De son côté, SOS Racisme a dit apprendre "avec stupéfaction" l'adoption en commission de cet amendement. "Derrière cet amendement présenté comme étant frappé au coin du bon sens, se profile non seulement une vision écoeurante de relent colonial mais également la première phase de la mise en place d'une vision ethnicisée de la société française dont nous prétendons qu'elle ne préfigure en rien l'abolition du racisme mais sa simple gestion à 'moindres frais", écrit l'association dans un communiqué. La Ligue communiste révolutionnaire a pour sa part dénoncé la proposition, étendant ses critiques à l'ensemble du projet de loi jugé "raciste" et "ignoble".
Pas de sujet tabou
En déplacement à Lyon, où il visitait un centre d'apprentissage de la langue française pour des réfugiés en situation régulière, Brice Hortefeux, le ministre de l'Immigration, a à la fois défendu l'idée d'une réflexion sur le sujet et assuré que ces tests "seraient proposés à des volontaires et pas imposés". "Premièrement, aucun sujet ne doit être tabou. Deuxièmement, à un moment où l'on parle de revalorisation du rôle du Parlement, il pourrait être utile de le saisir pour en débattre. Troisièmement, il y a aujourd'hui onze pays européens qui le pratiquent déjà", a-t-il dit à des journalistes.
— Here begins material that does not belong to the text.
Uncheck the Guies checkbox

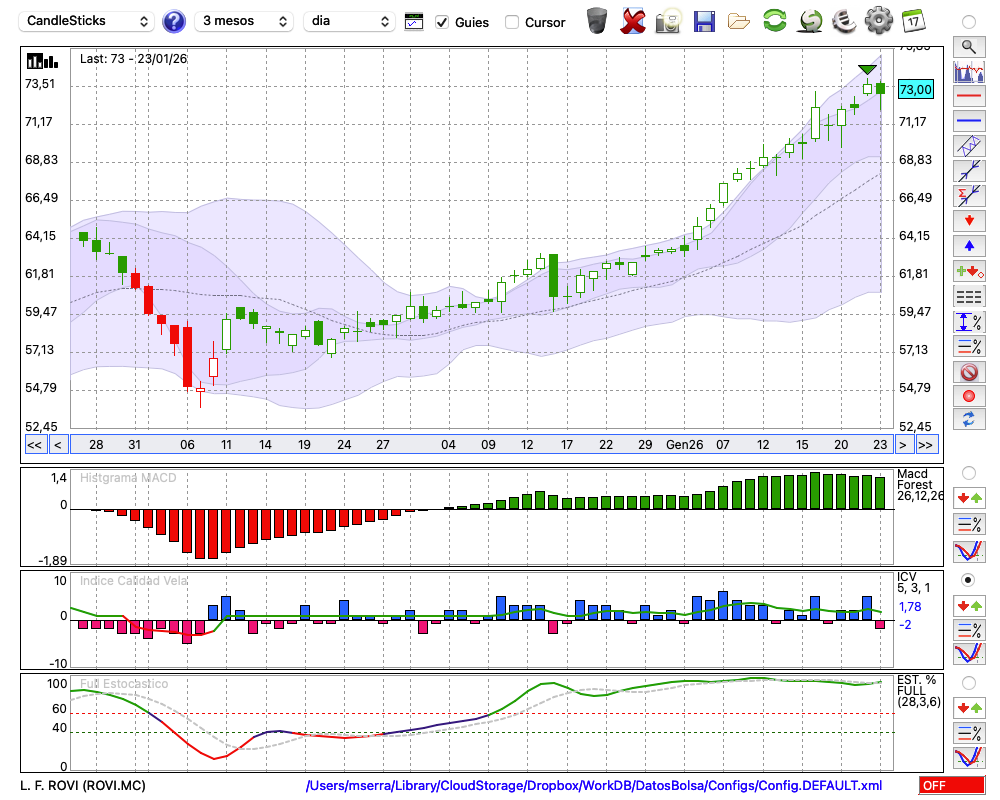pyautogui.click(x=442, y=22)
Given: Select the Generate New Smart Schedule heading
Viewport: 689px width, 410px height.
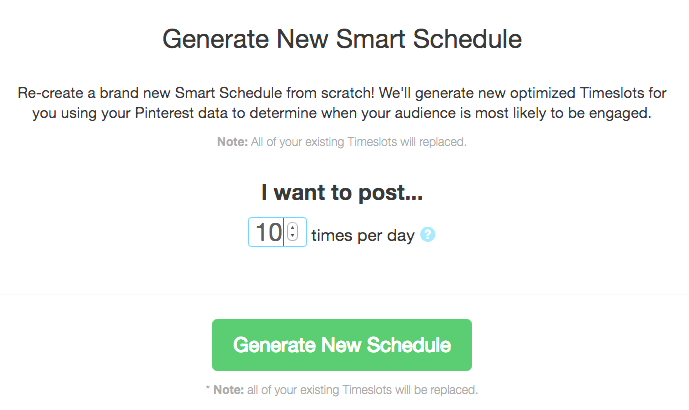Looking at the screenshot, I should coord(342,39).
Le texte controversé autorise le recours aux tests ADN lors de la délivrance des visas de plus de trois mois "en cas de doute sérieux sur l'authenticité de l'acte d'état civil". S'il était retenu, souligne Le Monde, la pratique des tests ADN pourrait devenir massive, les procédures de regroupement familial impliquant des enfants concernant 23.000 demandes par an.